■ **DOCUMENT PASSAGE**
:::

A few punks, a scruffy “Refugee” and the most sex-crazed chef on television are crashing the Rock and Roll Hall of Fame.
Punk rock pioneers the Ramones and Talking Heads, Southern rockers Tom Petty and the Heartbreakers, and soul singer Isaac Hayes will lead the class of 2002 when they are inducted into the rock hall on March 18, organizers announced Thursday (December 13).
Other artists recognized include ’60s icons Brenda Lee and Gene Pitney, guitar great Chet Atkins, and Stax Records co-founder Jim Stewart. Atkins, who crafted the sound of country music before moving on to record with Elvis Presley and the Everly Brothers, is a “side-man” inductee, while Stewart is a “non-performer” inductee. Stewart’s Stax Records released countless R&B and soul hits throughout the ’60s and ’70s.
Two members of the class of 2002 succumbed to cancer this year – Ramones singer Joey Ramone in April and Atkins in June.

:::

■ **ENTRIES SHOWN**
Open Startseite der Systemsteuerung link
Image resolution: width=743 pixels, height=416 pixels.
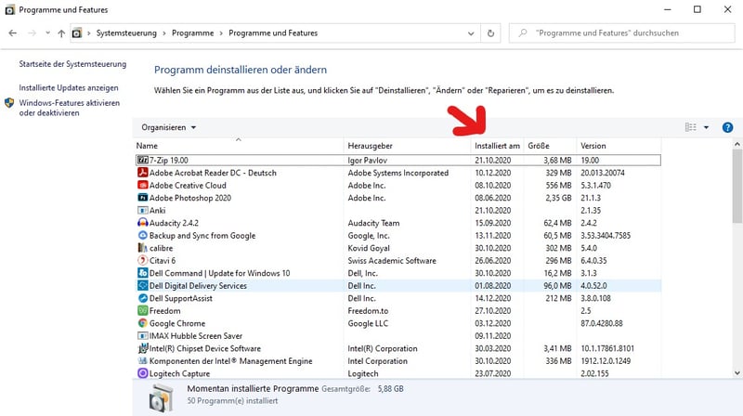[x=72, y=63]
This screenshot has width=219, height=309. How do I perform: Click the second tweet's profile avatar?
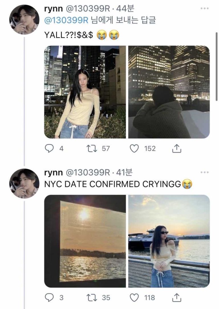(x=24, y=183)
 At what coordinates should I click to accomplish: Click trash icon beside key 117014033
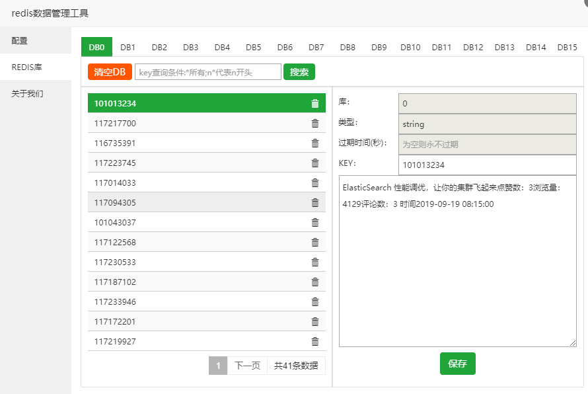click(315, 182)
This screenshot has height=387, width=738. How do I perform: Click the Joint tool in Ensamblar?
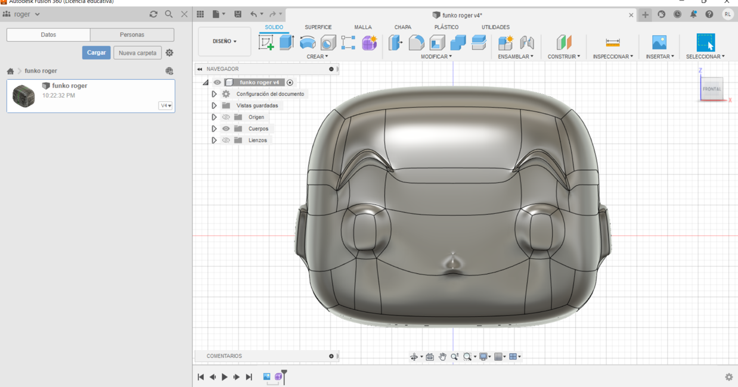[x=526, y=42]
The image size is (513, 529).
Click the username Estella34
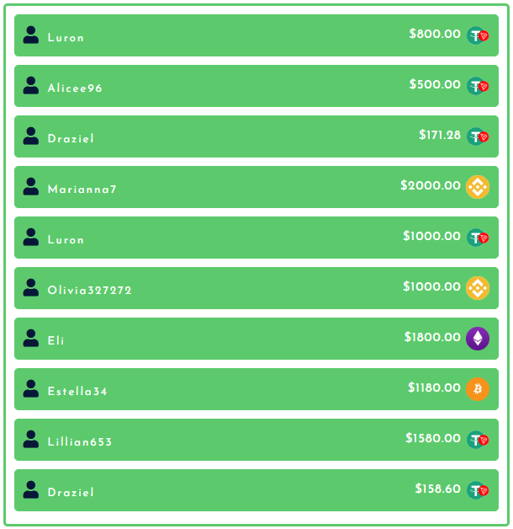(77, 392)
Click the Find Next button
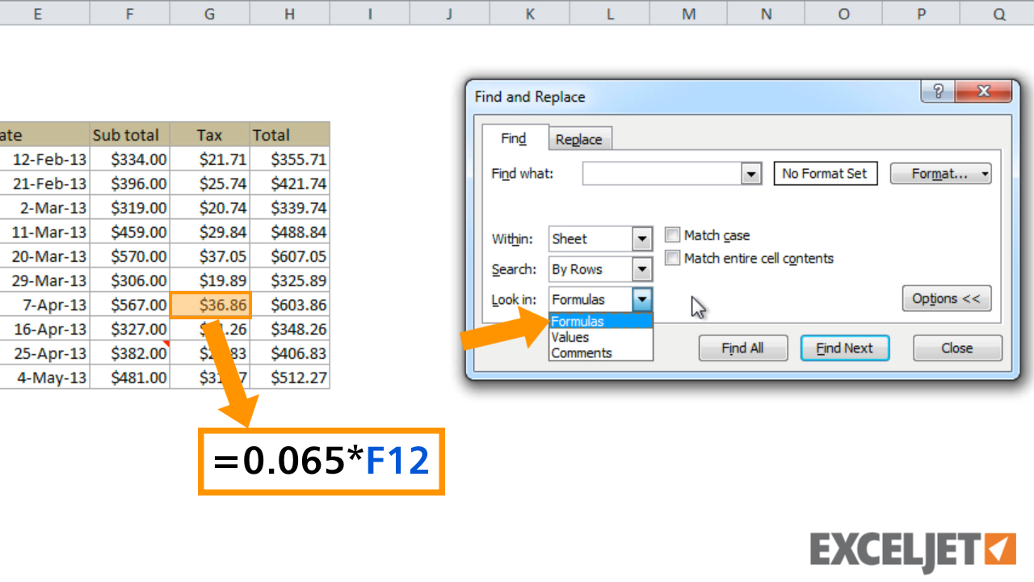This screenshot has height=582, width=1034. click(x=844, y=348)
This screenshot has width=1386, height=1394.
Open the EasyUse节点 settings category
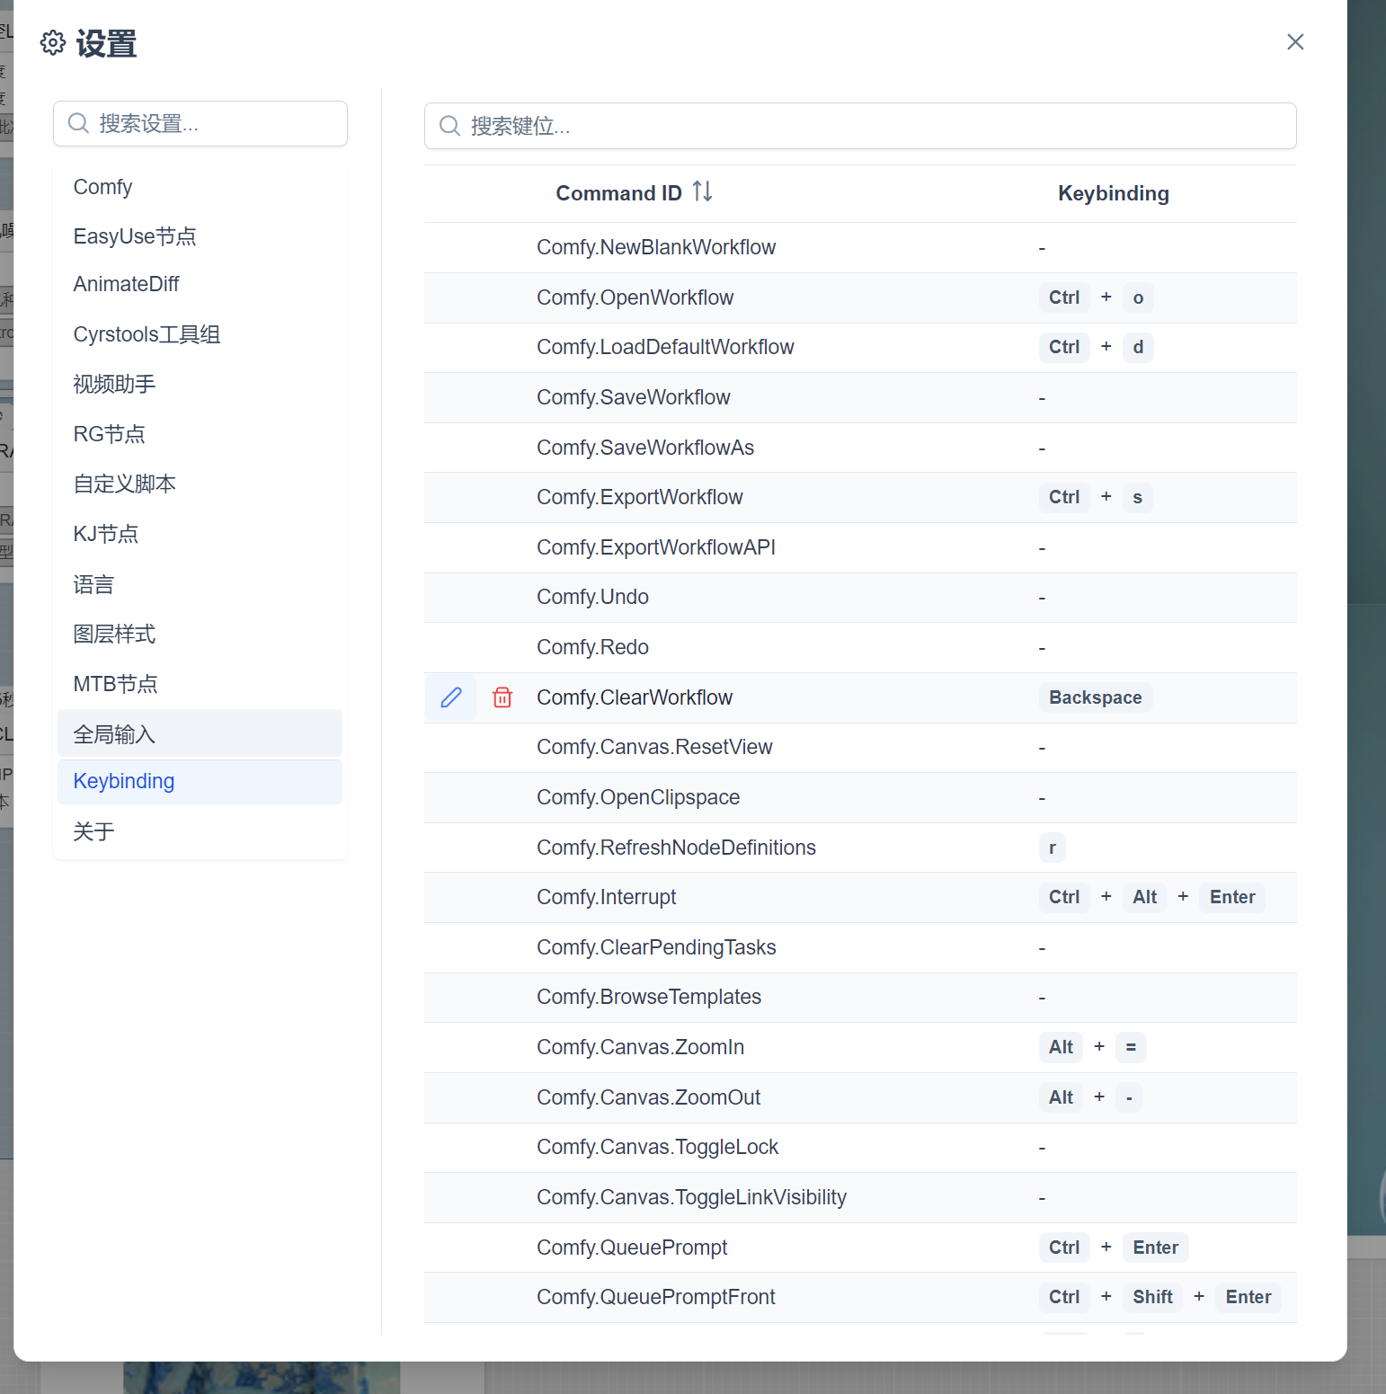[135, 235]
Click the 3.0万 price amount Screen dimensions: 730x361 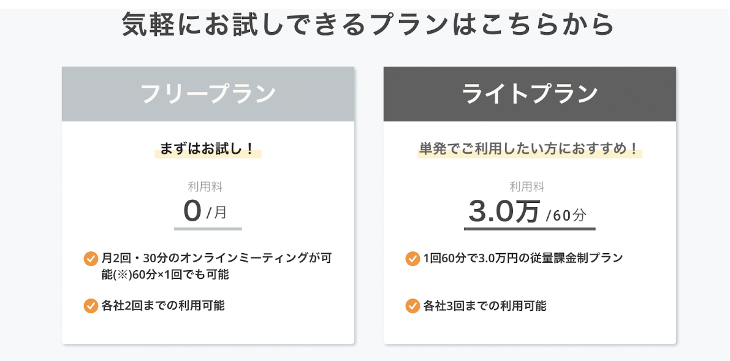click(x=504, y=211)
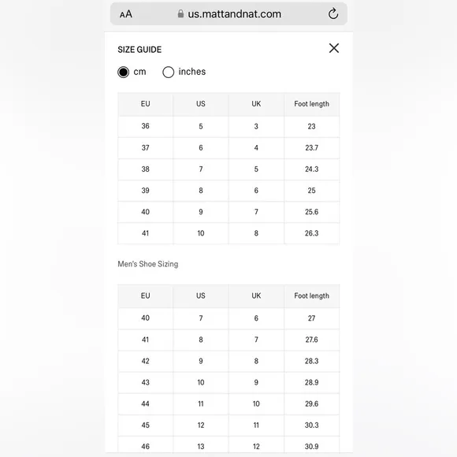Select the EU 36 cell in first table
Screen dimensions: 457x457
[x=145, y=126]
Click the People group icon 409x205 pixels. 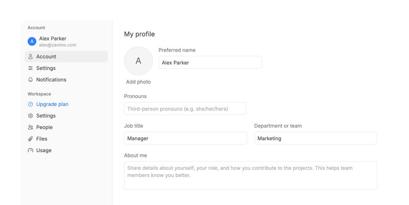pos(31,127)
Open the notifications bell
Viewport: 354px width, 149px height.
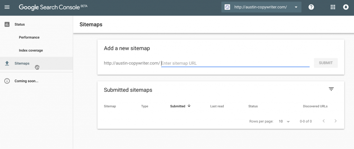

:::

■ **STUDY QUESTIONS**
a. Please return the section of the Hall of Fame article that begins with the words containing "Punk rock pioneers" and ends with "Thursday (December 13).", copied word for word.
b. Write the next part of the Hall of Fame article, picking up after its final sentence.

■ **EXPECTED OUTPUTS**
a.
Punk rock pioneers the Ramones and Talking Heads, Southern rockers Tom Petty and the Heartbreakers, and soul singer Isaac Hayes will lead the class of 2002 when they are inducted into the rock hall on March 18, organizers announced Thursday (December 13).

b.
Artists whose names were on the ballot but were not voted into the hall include first-time contenders the Sex Pistols, Jackson Browne, alt-country maverick Gram Parsons, R&B girl group the Chantels, and doo-wop acts the Dells and the “5” Royales. Past nominees who again did not garner enough votes include AC/DC, Patti Smith and Lynyrd Skynyrd (see “Spirit Of ’77: Ramones, Pistols Nominated For Hall Of Fame”).
Those set to enter next year will be invited to perform at the 17th annual induction ceremony in New York (although the actual Rock and Roll Hall of Fame and Museum is in Cleveland). VH1 will broadcast the event, which traditionally culminates with an all-star jam session, on March 20.
The Ramones, arguably the first punk band, formed in the mid-’70s with all five members adopting the same surname and look. Joey Ramone, Johnny Ramone, Tommy Ramone, Dee Dee Ramone and Marky Ramone played loud, fast rock music that inspired everyone from U2 to Green Day. Among the gems on their nearly two dozen albums are “Blitzkrieg Bop” and “I Wanna Be Sedated.”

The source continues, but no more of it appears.